== EXERCISE REQUIREMENTS ==
In the abstract on an auditory Stroop task, how much earlier does the N(inc) wave peak than the N450 in visual Stroop tasks?

== PASSAGE PROVIDED ==
====================
Is conflict monitoring supramodal? Spatiotemporal dynamics of cognitive control processes in an auditory Stroop task

Abstract

The electrophysiological correlates of conflict processing and cognitive control have been well characterized for the visual modality in paradigms such as the Stroop task. Much less is known about corresponding processes in the auditory modality. Here, electroencephalographic recordings of brain activity were measured during an auditory Stroop task, using three different forms of behavioral response (overt verbal, covert verbal, and manual), that closely paralleled our previous visual Stroop study. As was expected, behavioral responses were slower and less accurate for incongruent than for congruent trials. Neurally, incongruent trials showed an enhanced fronto-central negative polarity wave (N(inc)), similar to the N450 in visual Stroop tasks, with similar variations as a function of behavioral response mode, but peaking ~150 ms earlier, followed by an enhanced positive posterior wave. In addition, sequential behavioral and neural effects were observed that supported the conflict-monitoring and cognitive adjustment hypothesis. Thus, while some aspects of the conflict detection processes, such as timing, may be modality dependent, the general mechanisms would appear to be supramodal.
====================
== RECORD EXCERPTS ==
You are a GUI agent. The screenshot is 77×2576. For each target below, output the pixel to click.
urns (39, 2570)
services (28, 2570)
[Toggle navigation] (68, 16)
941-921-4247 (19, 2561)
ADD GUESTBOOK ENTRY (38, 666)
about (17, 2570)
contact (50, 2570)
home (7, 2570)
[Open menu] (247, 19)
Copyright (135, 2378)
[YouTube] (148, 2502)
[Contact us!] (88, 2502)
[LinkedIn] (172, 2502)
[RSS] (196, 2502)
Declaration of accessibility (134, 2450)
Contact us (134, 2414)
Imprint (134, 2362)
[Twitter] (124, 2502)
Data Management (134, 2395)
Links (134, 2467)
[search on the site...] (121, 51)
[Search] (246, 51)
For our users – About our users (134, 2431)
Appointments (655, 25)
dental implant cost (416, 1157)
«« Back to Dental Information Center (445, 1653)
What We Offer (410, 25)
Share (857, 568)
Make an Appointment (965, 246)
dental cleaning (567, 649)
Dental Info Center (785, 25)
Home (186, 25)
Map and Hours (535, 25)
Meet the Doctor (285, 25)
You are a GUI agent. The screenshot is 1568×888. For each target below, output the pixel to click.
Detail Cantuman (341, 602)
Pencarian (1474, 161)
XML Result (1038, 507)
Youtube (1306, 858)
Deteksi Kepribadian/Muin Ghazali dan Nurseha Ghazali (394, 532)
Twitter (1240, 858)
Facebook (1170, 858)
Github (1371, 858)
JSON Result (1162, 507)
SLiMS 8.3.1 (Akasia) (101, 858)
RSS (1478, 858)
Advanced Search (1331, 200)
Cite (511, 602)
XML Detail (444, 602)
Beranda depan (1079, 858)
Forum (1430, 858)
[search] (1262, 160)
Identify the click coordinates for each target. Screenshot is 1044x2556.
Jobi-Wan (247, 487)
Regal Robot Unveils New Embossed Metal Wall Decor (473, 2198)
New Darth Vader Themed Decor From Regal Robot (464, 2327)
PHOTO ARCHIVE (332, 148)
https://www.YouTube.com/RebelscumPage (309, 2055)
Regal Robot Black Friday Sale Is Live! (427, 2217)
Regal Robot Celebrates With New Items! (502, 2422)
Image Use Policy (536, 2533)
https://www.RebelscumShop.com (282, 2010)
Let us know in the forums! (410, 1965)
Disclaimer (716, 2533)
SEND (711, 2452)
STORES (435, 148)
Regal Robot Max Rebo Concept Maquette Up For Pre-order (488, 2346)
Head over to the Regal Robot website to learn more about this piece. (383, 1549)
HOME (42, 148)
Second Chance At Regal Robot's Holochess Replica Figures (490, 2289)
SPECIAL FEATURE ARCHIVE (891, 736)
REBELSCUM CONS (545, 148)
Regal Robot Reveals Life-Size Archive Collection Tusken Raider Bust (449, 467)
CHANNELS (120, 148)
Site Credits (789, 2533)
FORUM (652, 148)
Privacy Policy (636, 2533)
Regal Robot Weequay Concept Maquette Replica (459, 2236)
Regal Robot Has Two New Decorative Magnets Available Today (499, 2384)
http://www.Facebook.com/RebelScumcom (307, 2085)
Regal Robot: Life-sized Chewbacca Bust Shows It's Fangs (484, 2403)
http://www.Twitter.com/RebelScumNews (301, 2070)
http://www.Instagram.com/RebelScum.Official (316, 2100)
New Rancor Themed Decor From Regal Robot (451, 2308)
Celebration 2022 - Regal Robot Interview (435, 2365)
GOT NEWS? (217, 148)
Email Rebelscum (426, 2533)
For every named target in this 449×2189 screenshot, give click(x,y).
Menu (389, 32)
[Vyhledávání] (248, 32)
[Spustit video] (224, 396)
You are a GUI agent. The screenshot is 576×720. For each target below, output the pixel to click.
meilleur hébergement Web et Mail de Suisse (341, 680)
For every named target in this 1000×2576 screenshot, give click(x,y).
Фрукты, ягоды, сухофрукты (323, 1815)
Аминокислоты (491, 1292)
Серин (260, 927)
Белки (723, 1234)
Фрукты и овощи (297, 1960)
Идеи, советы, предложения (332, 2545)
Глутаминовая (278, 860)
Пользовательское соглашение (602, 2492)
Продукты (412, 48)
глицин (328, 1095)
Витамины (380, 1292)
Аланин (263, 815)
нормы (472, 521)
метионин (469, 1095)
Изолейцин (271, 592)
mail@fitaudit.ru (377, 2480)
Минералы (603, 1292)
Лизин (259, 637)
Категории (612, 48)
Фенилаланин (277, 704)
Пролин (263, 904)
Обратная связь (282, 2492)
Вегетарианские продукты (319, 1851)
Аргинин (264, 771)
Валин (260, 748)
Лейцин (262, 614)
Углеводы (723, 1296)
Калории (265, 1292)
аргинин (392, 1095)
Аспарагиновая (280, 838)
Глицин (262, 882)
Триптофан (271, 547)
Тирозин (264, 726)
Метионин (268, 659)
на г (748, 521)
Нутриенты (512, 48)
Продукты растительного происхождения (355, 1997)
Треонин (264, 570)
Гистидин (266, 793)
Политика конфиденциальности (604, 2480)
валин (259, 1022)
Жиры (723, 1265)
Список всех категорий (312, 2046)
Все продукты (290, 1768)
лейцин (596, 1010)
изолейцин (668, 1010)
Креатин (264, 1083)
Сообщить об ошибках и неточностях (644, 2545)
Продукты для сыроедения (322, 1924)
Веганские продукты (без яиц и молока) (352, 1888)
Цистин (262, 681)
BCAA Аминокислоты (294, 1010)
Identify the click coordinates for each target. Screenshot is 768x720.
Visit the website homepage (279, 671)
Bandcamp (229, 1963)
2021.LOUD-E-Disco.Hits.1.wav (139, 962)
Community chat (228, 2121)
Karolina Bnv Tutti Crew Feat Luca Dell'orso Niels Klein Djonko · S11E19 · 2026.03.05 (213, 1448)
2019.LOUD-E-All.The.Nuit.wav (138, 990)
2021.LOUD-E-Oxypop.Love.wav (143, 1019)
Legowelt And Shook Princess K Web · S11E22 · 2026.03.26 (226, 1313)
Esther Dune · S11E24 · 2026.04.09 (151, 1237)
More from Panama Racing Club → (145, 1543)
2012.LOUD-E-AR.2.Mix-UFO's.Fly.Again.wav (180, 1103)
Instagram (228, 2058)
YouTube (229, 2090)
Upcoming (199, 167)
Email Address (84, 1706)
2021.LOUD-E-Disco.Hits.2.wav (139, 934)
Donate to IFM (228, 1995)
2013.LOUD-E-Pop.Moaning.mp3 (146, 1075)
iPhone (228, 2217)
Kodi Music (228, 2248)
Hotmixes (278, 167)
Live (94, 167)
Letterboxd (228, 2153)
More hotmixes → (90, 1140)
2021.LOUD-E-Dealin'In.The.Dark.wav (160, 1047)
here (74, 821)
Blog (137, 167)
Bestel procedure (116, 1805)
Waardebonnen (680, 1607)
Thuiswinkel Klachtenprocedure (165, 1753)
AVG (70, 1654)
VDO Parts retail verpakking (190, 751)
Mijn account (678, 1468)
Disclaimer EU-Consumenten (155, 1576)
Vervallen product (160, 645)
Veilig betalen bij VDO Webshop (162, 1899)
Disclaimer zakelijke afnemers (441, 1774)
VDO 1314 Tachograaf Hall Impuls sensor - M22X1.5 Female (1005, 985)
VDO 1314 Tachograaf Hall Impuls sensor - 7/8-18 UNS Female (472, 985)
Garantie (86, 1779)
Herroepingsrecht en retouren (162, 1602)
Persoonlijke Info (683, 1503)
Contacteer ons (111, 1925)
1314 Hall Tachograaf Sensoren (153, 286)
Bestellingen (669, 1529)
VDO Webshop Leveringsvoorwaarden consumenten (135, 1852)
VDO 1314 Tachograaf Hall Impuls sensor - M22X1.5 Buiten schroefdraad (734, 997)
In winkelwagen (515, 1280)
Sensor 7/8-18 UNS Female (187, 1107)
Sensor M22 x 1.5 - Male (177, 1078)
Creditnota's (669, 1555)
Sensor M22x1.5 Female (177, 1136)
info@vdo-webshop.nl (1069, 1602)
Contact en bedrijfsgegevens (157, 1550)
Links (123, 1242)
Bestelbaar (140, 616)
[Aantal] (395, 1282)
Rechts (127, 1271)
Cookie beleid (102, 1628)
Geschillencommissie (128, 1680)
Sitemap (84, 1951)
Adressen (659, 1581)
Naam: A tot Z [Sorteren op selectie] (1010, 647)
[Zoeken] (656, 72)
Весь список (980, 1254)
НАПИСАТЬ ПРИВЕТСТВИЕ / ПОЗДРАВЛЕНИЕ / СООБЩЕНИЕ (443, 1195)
====================
== ANSWER SECTION ==
About 150 ms earlier.